Com a decisão, a Corte mantém a alteração realizada pelo Conselho Nacional de Política Fazendária que reduziu em 60% a base de cálculo na cobrança de ICMS, deixando o agrotóxico mais barato. O IPI continuará a não ser cobrado.
Além disso, os magistrados resolveram manter um trecho da Emenda Constitucional 132/2023 que permite ao setor agropecuário ter um regime tributário com impostos mais baixos e regras mais simples.
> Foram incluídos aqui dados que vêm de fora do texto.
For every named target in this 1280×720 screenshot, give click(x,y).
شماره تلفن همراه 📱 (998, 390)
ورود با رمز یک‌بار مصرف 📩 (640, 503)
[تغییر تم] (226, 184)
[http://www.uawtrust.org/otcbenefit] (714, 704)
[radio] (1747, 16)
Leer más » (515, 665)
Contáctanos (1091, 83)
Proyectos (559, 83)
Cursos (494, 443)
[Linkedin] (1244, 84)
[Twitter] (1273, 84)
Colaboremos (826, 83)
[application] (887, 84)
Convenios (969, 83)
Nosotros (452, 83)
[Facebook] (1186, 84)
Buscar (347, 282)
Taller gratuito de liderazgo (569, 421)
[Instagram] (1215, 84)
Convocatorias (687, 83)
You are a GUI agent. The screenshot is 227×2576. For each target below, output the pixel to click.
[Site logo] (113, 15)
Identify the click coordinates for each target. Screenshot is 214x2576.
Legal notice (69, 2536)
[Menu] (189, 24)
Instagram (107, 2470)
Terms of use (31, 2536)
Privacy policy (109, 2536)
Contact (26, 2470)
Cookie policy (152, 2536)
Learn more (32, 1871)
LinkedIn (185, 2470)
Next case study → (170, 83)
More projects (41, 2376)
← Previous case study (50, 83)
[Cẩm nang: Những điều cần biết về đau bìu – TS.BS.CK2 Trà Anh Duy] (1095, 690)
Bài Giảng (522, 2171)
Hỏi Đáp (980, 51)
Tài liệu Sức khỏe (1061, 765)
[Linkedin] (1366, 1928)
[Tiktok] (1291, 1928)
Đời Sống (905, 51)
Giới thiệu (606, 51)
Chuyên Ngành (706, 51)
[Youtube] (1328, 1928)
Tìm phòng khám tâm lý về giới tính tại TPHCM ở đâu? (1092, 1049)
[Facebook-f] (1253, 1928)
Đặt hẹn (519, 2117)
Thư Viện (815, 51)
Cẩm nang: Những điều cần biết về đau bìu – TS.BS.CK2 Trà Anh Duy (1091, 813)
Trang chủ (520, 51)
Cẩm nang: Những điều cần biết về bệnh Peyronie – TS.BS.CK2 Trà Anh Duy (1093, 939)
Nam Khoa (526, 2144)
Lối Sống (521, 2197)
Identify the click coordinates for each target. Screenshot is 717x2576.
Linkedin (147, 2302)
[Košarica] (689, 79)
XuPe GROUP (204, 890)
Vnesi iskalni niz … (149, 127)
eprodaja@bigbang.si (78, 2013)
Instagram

Os únicos ministros a concordarem com normas mais rígidas para a cobrança de impostos sobre agrotóxicos foram Edson Fachin, relator do caso, e Cármen Lucia.
André Mendonça e Flávio Dino julgaram os pedidos parcialmente procedentes. Na avaliação dos dois ministros, a adoção de benefícios fiscais está prevista na EC 132/2023, mas o Estado deve concedê-los apenas a produtos mais eficientes e menos nocivos, elevando a cobrança sobre os mais tóxicos.
Por outro lado, Kassio Nunes Marques, Dias Toffoli, Alexandre de Moraes, Luiz Fux, Cristiano Zanin e Gilmar Mendes votaram por negar os pedidos dos partidos e confirmar as regras vigentes.